## Text provided
....

Ken Ham is at it again. In a recent Facebook post, Ham shared an image with the claim: “The idea of millions of years came primarily out of atheism of the late 1700s–early 1800s. Those atheists rejected the global flood of Noah’s day and claimed the fossil record was laid down slowly over millions of years.” He added the commentary: “When Christians try and add long ages into Scripture, they are really compromising with the atheistic worldview!”

I’ve seen Ham make versions of this claim for years, and every time I encounter it I find myself frustrated—not because it’s a difficult argument to answer, but because it is so easily refuted by even a cursory reading of the history of geology. The historical record is clear, well-documented, and available to anyone willing to spend an afternoon with a good history of science textbook. The idea that deep time arose “primarily out of atheism” is not a nuanced interpretation of a complex historical record—it is simply wrong.
Let me first say that he did include the qualifier “primarily,” which represents a slight softening from some of his earlier statements. But even with that qualifier, the claim fundamentally misrepresents who the key figures in the development of deep time geology actually were, what they believed, and why they came to their conclusions. Although I have written about this before and many before me let’s walk, once again, through the historical record and let the evidence speak for itself.
The Founders of Geology Were Overwhelmingly Men of Faith
If we survey the major figures who contributed to the recognition that the earth is far older than a few thousand years, the picture that emerges is not one of atheists attacking the Bible. It is, rather remarkably, a picture of devout Christians (many of them ordained clergy) who were driven by the evidence of the rocks themselves to conclude that the earth had a long history.

....

## Aim A
In the passage on Ken Ham's claim, why does the author feel frustrated each time he encounters it? Answer in one to three sentences.
The entries that follow are unrelated to the passage on Ken Ham's claim.

....

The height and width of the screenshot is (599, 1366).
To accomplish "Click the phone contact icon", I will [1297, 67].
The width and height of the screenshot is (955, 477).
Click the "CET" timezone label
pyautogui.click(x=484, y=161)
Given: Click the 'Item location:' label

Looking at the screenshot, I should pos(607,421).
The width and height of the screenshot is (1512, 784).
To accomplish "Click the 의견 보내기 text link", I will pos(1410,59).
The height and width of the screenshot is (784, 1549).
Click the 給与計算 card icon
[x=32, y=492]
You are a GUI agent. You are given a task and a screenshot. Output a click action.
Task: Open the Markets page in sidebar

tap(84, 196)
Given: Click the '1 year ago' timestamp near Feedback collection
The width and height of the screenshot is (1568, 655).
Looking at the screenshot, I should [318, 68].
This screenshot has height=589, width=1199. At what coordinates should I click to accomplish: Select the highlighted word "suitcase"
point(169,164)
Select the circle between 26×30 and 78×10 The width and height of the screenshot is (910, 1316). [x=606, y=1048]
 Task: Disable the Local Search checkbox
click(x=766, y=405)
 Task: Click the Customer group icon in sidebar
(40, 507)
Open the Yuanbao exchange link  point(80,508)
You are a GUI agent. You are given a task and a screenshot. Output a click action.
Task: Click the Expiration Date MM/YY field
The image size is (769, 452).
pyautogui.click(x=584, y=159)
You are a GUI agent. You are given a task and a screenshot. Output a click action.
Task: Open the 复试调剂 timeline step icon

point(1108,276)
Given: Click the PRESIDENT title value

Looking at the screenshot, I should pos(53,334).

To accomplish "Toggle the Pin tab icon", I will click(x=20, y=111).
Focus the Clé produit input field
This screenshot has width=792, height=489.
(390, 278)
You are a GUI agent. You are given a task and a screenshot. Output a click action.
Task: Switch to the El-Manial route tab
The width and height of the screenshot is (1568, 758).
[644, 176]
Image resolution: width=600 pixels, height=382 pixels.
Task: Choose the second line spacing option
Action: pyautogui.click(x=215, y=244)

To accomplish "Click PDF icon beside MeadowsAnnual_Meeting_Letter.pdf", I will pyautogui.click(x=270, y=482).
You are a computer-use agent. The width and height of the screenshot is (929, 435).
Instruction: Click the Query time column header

....

## Aim B
Reproduce the entries starting with the line that contains "will pyautogui.click(x=270, y=482)." and going on through the last line of the entries.

## Task output A
The author is frustrated not because the argument is hard to answer, but because even a cursory reading of the history of geology refutes it. The historical record is clear, well-documented, and available to anyone willing to spend an afternoon with a good history of science textbook.

## Task output B
To accomplish "Click PDF icon beside MeadowsAnnual_Meeting_Letter.pdf", I will pyautogui.click(x=270, y=482).
You are a computer-use agent. The width and height of the screenshot is (929, 435).
Instruction: Click the Query time column header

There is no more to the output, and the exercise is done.